Dear WordReference people,

Recently in Bavaria I came across a local, mug-like coffee cup with the
tantalizing phrase on it "Tutzinger Haxerl".
Since then online I've found
the phrase "Deutschland ein Haxerl stellen".

But for the life of me I cannot find the English-language meaning of the word "Haxerl".
Could someone please tell me what this charming and mysterious
word means?

Hope it's not connected to the English word "hex" __

Thank you kindly, and Merry Christmas to all:
-- Keith Lyons


----------



## Demiurg

"Haxerl" is a diminutive of "Haxe" (Southern German for_ leg_).  In Standard German one would say:

_Deutschland ein Bein stellen_.

"ein Bein stellen" (_to trip somebody up_) could be a metaphor but could also refer to soccer or some other sport.


----------



## Alemanita

The Tutzinger Haxerl surely refers to a piece of meat, a pork's leg.
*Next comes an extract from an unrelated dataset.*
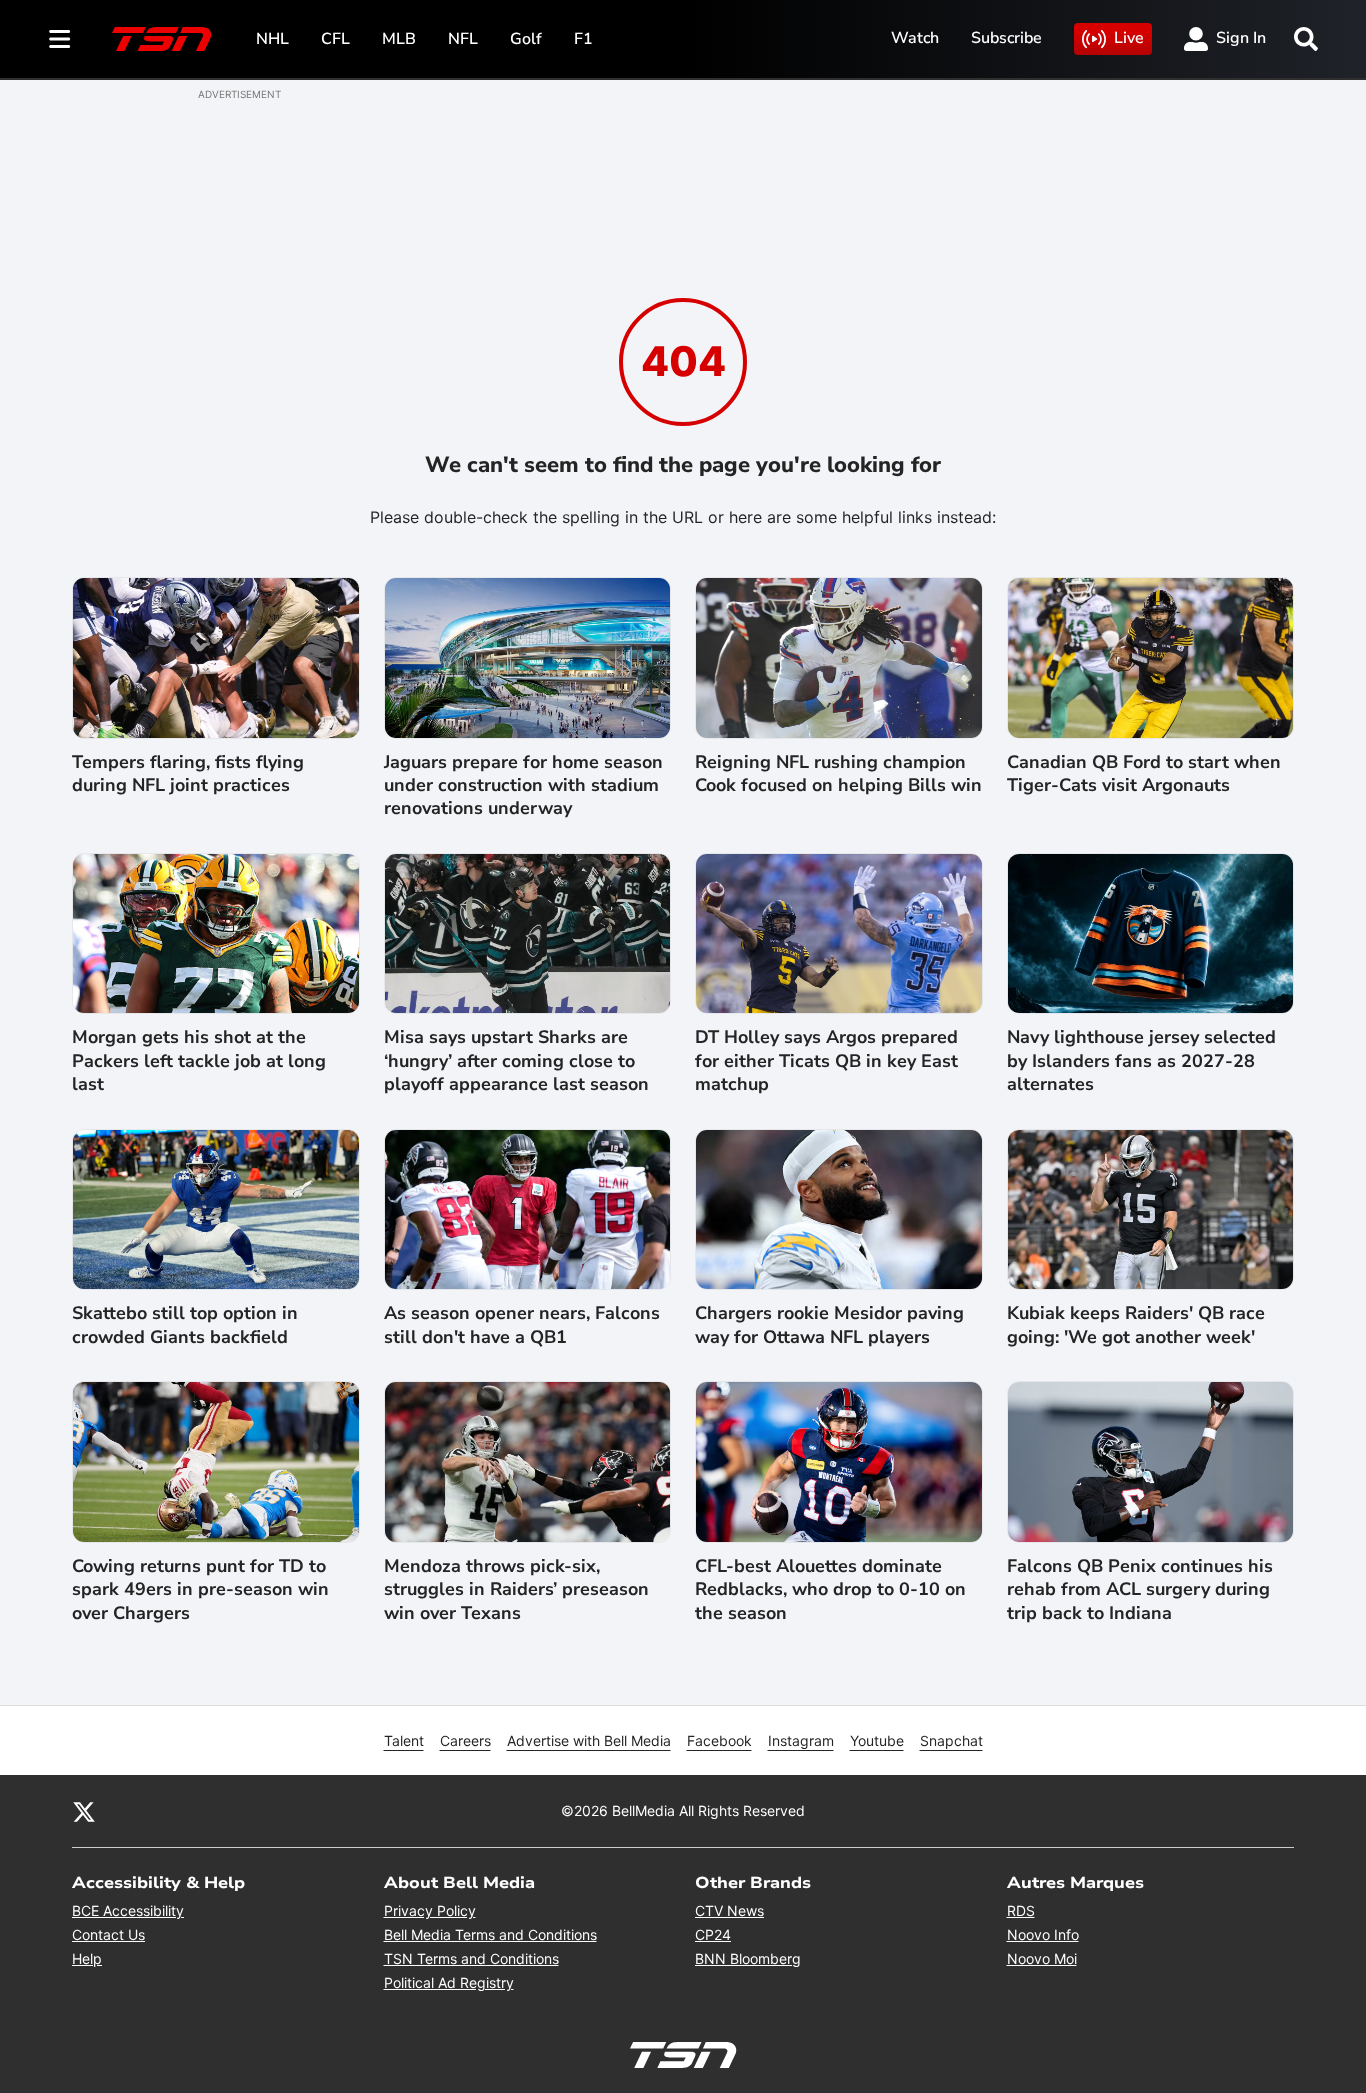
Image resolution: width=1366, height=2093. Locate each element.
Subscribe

Schweinshax'n, Schweinehaxe, Schweinshaxerl are a very common dish.
As for the rest, it's as Demiurg said.
Duden: Hachse, Haxe
Duden | Hachse, süddeutsch Haxe | Rechtschreibung, Bedeutung, Definition, Herkunft


----------



## Keith Lyons

Thank you, but "Haxerl" is still pretty hazy.  Why would a coffee shop in Tutzing sell cups with "Tutzing Haxerl" on them?  
Do you mean that this a special food dish of the place they're proud of?

Equally obscure is  "Deutschland ein Haxerl stellen".
This means, then, a motto to the effect that "Germany is a great piece of meat"?  Or "a remarkable soccer game"? Or "trips you up because it plays soccer so well"?

Sorry, guys, unclear.
Agree we've got a metaphor here.
But -- as the late, great Marshall McLuhan once quipped -- A metaphor? So what's it for?

Thank you for your patience!

Yours:  -- Keith Lyons.


----------



## Demiurg

"Deutschland ein Bein stellen" is a kind of imperative: _Let's trip up Germany!_ It could have been said for example by the coach of the Austrian soccer team (and "Deutschland" would refer in this case to the German soccer team).  Where did you read it?


----------



## bearded

Keith Lyons said:


> Why would a coffee shop in Tutzing sell cups with "Tutzing Haxerl" on them?
> Do you mean that this a special food dish of the place they're proud of?


My surmise: it's an advertisement concerning the local culinary specialty.


----------



## berndf

Keith Lyons said:


> Thank you, but "Haxerl" is still pretty hazy. Why would a coffee shop in Tutzing sell cups with "Tutzing Haxerl" on them?
> Do you mean that this a special food dish of the place they're proud of?


Are you really sure you read it correctly? Could it have been "Tutzinger Ha*f*erl" (_=mug from Tutzing_) instead?

If not, was there anything else on the mug, e.g. a picture of a girl in a mini skirt showing her pretty legs?


----------



## Demiurg

berndf said:


> If not, was there anything else on the mug, e.g. a picture of a girl in a mini skirt showing her pretty legs?



That was my first thought, too.


----------



## Hutschi

Was it black letter typography? In black letter both letters are similar.

(Or it is a word play?)


----------



## Kajjo

berndf said:


> "Tutzinger Ha*f*erl" (_=mug from Tutzing_)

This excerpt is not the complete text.